Tag Archives: diet

Olive oil and nuts beat a low-fat diet that’s not low-fat

Great-looking results from a big randomized diet study reported today in the New York Times:

About 30 percent of heart attacks, strokes and deaths from heart disease can be prevented in people at high risk if they switch to a Mediterranean diet rich in olive oil, nuts, beans, fish, fruits and vegetables, and even drink wine with meals, a large and rigorous new study has found….

Scientists randomly assigned 7,447 people in Spain who were overweight, were smokers, or had diabetes or other risk factors for heart disease to follow the Mediterranean diet or a low-fat one.

Low-fat diets have not been shown in any rigorous way to be helpful, and they are also very hard for patients to maintain — a reality borne out in the new study, said Dr.
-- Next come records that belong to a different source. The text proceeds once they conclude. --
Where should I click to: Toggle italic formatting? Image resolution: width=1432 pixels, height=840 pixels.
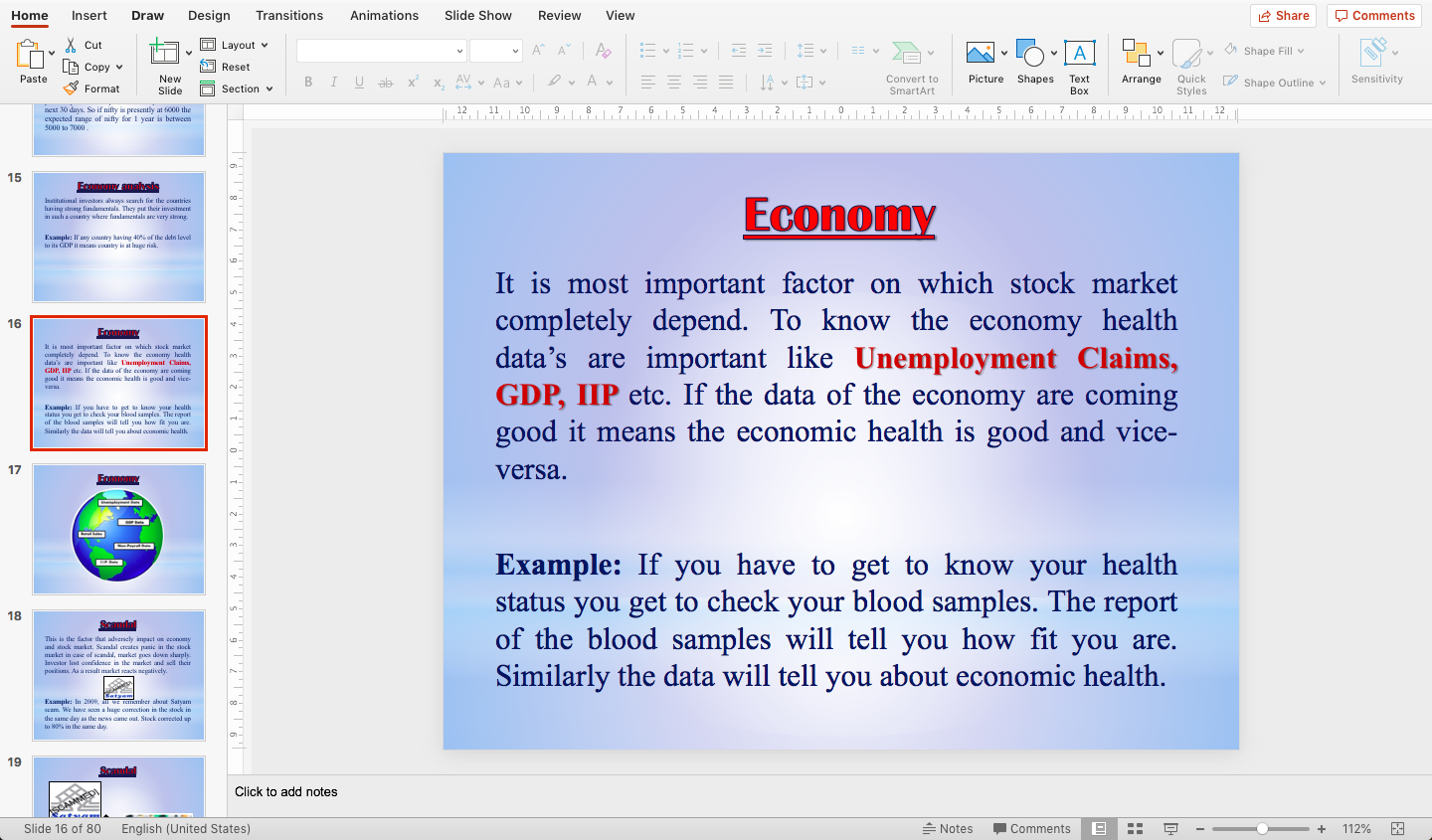(334, 82)
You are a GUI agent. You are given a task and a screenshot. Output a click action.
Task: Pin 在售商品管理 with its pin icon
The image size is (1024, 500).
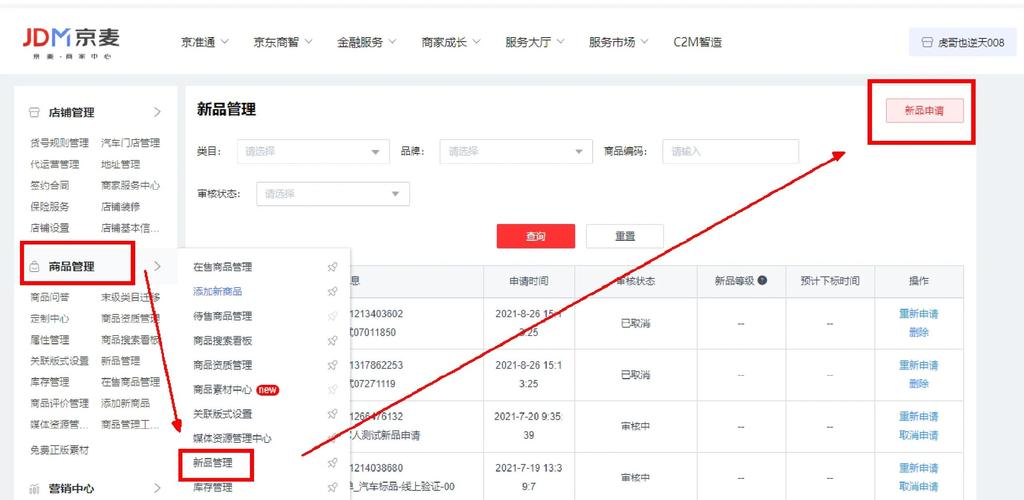(x=332, y=267)
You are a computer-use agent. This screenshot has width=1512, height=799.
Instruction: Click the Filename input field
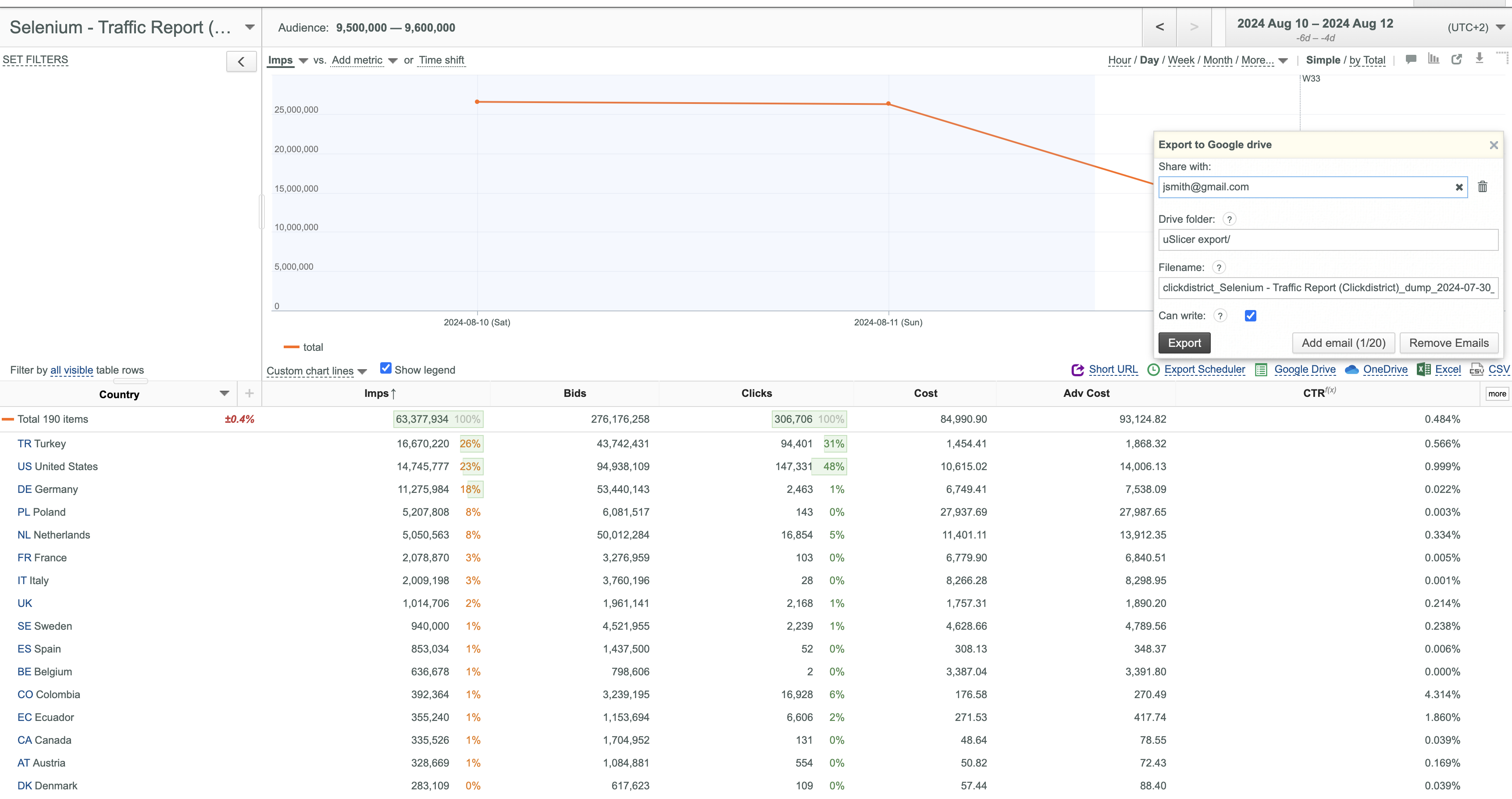click(1328, 288)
Steven E. Nissen, chairman of the department of cardiovascular medicine at the Cleveland Clinic Foundation.

Now, I am not a low-fat dude.  Long ago I dated somebody who was into Dean Ornish and every time she “sauteed” onions in water a little piece of me died.  I pour a lot of olive oil on things, because I like it (especially Frantoia, which the guys at the Italian grocery in the Trenton Farmer’s Market turned me on to when I lived in Princeton) and because mainstream nutritional wisdom has been promoting monounsaturated fats for a long time now.  But I do think low-fat gets kind of a bad rap from the NYT piece.  Even more so in some of the other coverage, like the LA Times, which headlines their story “Mediterranean diet, with olive oil and nuts, beats low-fat diet.”  The Times, at least, points out far down in the piece that the “low-fat” group, while counseled to reduce fat, didn’t actually do so.  To get numbers, you have to go to the supplemental material of the original paper.  There, you find that the Mediterranean eaters were getting 41% of their calories from fat, while the “low-fat” arm got 37%.  A low-fat diet is 22%.  Random googling suggests that most vegans are getting 20%-30% of their calories from fat.

In other words, the study doesn’t really show that the Mediterranean diet is better for you than eating low-fat; it shows that hardly anybody is capable of eating low-fat, which is a different thing entirely.